Objective To describe the prevalence, nature and outcome of treatment limitation discussions (TLD) in critically ill newborns with severe brain injury.
Design A retrospective statewide cohort study.
Setting Two tertiary NICUs in South Australia.
Patients Ventilated newborns with severe hypoxic ischaemic encephalopathy and peri-/intraventricular haemorrhage (P/IVH) admitted over a 6-year period from 2001–6.
Main outcome measures Short-term outcome (until hospital discharge) including presence and content of TLDs, early childhood mortality, school-age functional outcome.

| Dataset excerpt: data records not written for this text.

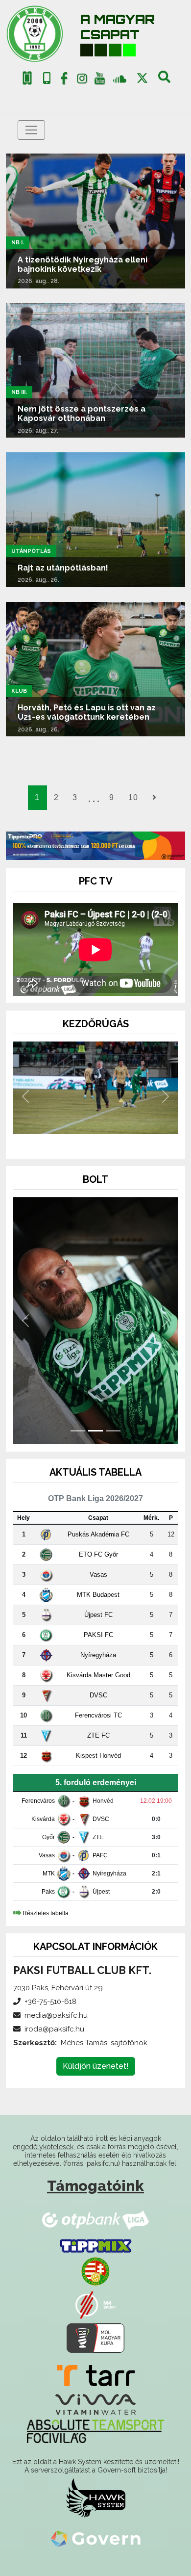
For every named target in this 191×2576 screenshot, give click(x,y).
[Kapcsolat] (46, 78)
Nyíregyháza (98, 1655)
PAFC (100, 1855)
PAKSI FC (98, 1635)
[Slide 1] (78, 1138)
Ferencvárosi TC (98, 1715)
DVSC (98, 1695)
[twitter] (142, 78)
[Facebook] (64, 80)
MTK (49, 1873)
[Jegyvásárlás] (27, 78)
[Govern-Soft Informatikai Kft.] (96, 2538)
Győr (48, 1837)
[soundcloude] (119, 78)
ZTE (98, 1837)
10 (133, 797)
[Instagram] (81, 80)
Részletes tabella (46, 1913)
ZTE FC (98, 1735)
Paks (48, 1891)
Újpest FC (98, 1614)
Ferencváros (38, 1800)
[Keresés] (164, 80)
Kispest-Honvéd (98, 1755)
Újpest (101, 1891)
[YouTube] (100, 80)
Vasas (98, 1574)
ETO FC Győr (98, 1554)
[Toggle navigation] (31, 130)
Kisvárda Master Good (98, 1675)
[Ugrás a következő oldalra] (154, 797)
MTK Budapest (98, 1594)
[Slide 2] (95, 1138)
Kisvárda (43, 1819)
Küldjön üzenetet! (96, 2066)
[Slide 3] (113, 1138)
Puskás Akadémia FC (98, 1534)
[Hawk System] (95, 2497)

Results We identified 145 infants with severe brain injury; 78/145 (54%) infants had documented TLDs. Fifty-six infants (39%) died prior to discharge, all following treatment limitation. The majority of deaths (41/56; 73%) occurred in physiologically stable infants. Twenty-two of 78 (28%) infants with at least one documented TLD survived to discharge, most in the setting of explicit or inferred decisions to continue treatment. The majority of long-term survivors after TLD (8/15, 53%) were severely impaired at follow-up. Two thirds of surviving infants with TLD in the setting of unilateral P/IVH had mild or no disability.
Conclusions and relvance Some critically ill newborn infants with brain injury survive following TLDs between their parents and physicians. Outcome in this group of infants provides valuable information about the integrity of prognostication in NICU, and should be incorporated into counselling.